Under Regulation 91-507, the reporting counterparty will be required to disclose (i) initial creation data (i.e. the information required by Appendix A of Regulation 91-507); (ii) life-cycle event data (i.e. changes to the initial creation data during the life of the derivative); and (iii) valuation data (i.e. the information required under Part E of Appendix A to Regulation 91-507) to the same recognized trade repository throughout the life of the derivative. The purpose of this requirement is to ensure that the AMF will have access to all reported derivatives data for a particular transaction from the same entity. Transactions which are not accepted for reporting by any recognized trade repository will need to be electronically submitted to the AMF.
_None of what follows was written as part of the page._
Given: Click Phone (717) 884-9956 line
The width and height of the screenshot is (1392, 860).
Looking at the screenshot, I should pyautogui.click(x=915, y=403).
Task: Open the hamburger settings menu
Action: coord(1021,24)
Initial creation data should be reported in real time or as soon as technologically practicable after the execution of a transaction but in any event no later than by the end of the business day following the execution of the transaction.
Life-cycle event data are not required to be reported in real time but rather at the end of the business day on which the life-cycle event occurs. Multiple life-cycle events that occurred on a given day may be reported all together at the end of the business day on which they occurred.
Regulation 91-507 provides for differing frequency of valuation data reporting based on the type of entity that is reporting counterparty. For example, the frequency will be daily if the reporting counterparty is a derivatives dealer or a recognized or exempt clearing house and quarterly and no later than 30 days after the end of the calendar quarter (calculated as of the last day of each calendar quarter) in all other cases.
Reporting counterparty must keep transaction records for the life of each transaction and for an additional 7-year period afterwards. Transaction records must be kept in a safe location and in a durable form.
The ultimate goal of the transaction data collection is to enable the AMF to obtain from recognized trade repository direct, continuous and timely electronic access to derivative transaction data in an individual and aggregated form. This will allow the AMF to, among other things, protect against unfair, improper or fraudulent practices, foster fair and efficient capital markets, promote confidence in the capital markets and address systemic risk which may arise from the use of derivatives and in particular OTC derivatives.
Under Regulation 91-507, each counterparty to a transaction will be deemed to have consented to the release of all derivatives data resulting from its trading in derivatives despite any agreement to the contrary entered between the counterparties to the transaction.